→ MATERIAL TO PROCESS
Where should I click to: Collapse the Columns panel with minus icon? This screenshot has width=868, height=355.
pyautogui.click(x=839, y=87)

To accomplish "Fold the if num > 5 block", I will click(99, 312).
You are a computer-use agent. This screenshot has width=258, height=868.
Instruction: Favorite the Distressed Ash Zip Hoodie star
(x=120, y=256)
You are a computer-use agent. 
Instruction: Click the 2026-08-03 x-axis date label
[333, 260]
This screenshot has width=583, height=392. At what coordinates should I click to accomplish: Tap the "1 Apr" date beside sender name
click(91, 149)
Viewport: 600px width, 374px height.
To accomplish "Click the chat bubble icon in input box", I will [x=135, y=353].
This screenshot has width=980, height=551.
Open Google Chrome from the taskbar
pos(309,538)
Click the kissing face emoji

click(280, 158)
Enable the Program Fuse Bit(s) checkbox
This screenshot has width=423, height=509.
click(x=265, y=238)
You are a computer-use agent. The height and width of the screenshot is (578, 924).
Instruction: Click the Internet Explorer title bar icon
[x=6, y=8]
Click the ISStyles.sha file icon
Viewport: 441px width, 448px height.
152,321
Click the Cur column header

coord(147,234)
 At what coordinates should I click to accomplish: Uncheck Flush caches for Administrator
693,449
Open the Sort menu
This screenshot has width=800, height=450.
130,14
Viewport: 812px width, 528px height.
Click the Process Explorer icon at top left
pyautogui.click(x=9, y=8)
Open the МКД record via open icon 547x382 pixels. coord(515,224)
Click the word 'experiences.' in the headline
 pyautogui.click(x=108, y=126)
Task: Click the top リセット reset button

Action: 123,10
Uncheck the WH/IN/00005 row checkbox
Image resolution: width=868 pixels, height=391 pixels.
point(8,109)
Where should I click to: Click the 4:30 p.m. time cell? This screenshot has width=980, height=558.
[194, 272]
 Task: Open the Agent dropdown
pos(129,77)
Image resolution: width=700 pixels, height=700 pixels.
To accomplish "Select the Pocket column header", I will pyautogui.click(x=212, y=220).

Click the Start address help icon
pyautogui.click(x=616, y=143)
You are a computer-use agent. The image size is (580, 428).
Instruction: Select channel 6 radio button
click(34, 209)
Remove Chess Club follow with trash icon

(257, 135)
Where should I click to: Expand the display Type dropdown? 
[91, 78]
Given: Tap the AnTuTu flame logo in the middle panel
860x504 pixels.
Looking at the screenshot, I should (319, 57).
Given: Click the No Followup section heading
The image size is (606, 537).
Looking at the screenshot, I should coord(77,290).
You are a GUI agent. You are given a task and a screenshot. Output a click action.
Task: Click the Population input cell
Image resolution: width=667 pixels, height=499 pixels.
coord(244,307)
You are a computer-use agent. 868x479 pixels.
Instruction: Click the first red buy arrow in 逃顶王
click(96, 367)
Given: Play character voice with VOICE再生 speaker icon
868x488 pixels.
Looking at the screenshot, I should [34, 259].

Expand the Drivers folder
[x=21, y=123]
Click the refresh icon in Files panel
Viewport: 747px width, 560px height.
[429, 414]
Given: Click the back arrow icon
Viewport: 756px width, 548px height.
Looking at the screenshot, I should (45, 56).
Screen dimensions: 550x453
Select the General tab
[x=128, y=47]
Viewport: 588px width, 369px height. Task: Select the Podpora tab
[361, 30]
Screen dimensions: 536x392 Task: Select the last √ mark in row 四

→ WHAT TO DO
What's required is that all of the material be returned exactly.

→ RESPONSE
Where should I click to: Collapse the Columns panel with minus icon? This screenshot has width=868, height=355.
pyautogui.click(x=839, y=87)

To accomplish "Fold the if num > 5 block", I will click(99, 312).
You are a computer-use agent. This screenshot has width=258, height=868.
Instruction: Favorite the Distressed Ash Zip Hoodie star
(x=120, y=256)
You are a computer-use agent. 
Instruction: Click the 2026-08-03 x-axis date label
[333, 260]
This screenshot has width=583, height=392. At what coordinates should I click to accomplish: Tap the "1 Apr" date beside sender name
click(91, 149)
Viewport: 600px width, 374px height.
To accomplish "Click the chat bubble icon in input box", I will [x=135, y=353].
This screenshot has width=980, height=551.
Open Google Chrome from the taskbar
pos(309,538)
Click the kissing face emoji

click(280, 158)
Enable the Program Fuse Bit(s) checkbox
This screenshot has width=423, height=509.
click(x=265, y=238)
You are a computer-use agent. The height and width of the screenshot is (578, 924).
Instruction: Click the Internet Explorer title bar icon
[x=6, y=8]
Click the ISStyles.sha file icon
Viewport: 441px width, 448px height.
152,321
Click the Cur column header

coord(147,234)
 At what coordinates should I click to accomplish: Uncheck Flush caches for Administrator
693,449
Open the Sort menu
This screenshot has width=800, height=450.
130,14
Viewport: 812px width, 528px height.
Click the Process Explorer icon at top left
pyautogui.click(x=9, y=8)
Open the МКД record via open icon 547x382 pixels. coord(515,224)
Click the word 'experiences.' in the headline
 pyautogui.click(x=108, y=126)
Task: Click the top リセット reset button

Action: 123,10
Uncheck the WH/IN/00005 row checkbox
Image resolution: width=868 pixels, height=391 pixels.
point(8,109)
Where should I click to: Click the 4:30 p.m. time cell? This screenshot has width=980, height=558.
[194, 272]
 Task: Open the Agent dropdown
pos(129,77)
Image resolution: width=700 pixels, height=700 pixels.
To accomplish "Select the Pocket column header", I will pyautogui.click(x=212, y=220).

Click the Start address help icon
pyautogui.click(x=616, y=143)
You are a computer-use agent. The image size is (580, 428).
Instruction: Select channel 6 radio button
click(34, 209)
Remove Chess Club follow with trash icon

(257, 135)
Where should I click to: Expand the display Type dropdown? 
[91, 78]
Given: Tap the AnTuTu flame logo in the middle panel
860x504 pixels.
Looking at the screenshot, I should (319, 57).
Given: Click the No Followup section heading
The image size is (606, 537).
Looking at the screenshot, I should coord(77,290).
You are a GUI agent. You are given a task and a screenshot. Output a click action.
Task: Click the Population input cell
Image resolution: width=667 pixels, height=499 pixels.
coord(244,307)
You are a computer-use agent. 868x479 pixels.
Instruction: Click the first red buy arrow in 逃顶王
click(96, 367)
Given: Play character voice with VOICE再生 speaker icon
868x488 pixels.
Looking at the screenshot, I should [34, 259].

Expand the Drivers folder
[x=21, y=123]
Click the refresh icon in Files panel
Viewport: 747px width, 560px height.
[429, 414]
Given: Click the back arrow icon
Viewport: 756px width, 548px height.
Looking at the screenshot, I should (45, 56).
Screen dimensions: 550x453
Select the General tab
[x=128, y=47]
Viewport: 588px width, 369px height. Task: Select the Podpora tab
[361, 30]
Screen dimensions: 536x392 Task: Select the last √ mark in row 四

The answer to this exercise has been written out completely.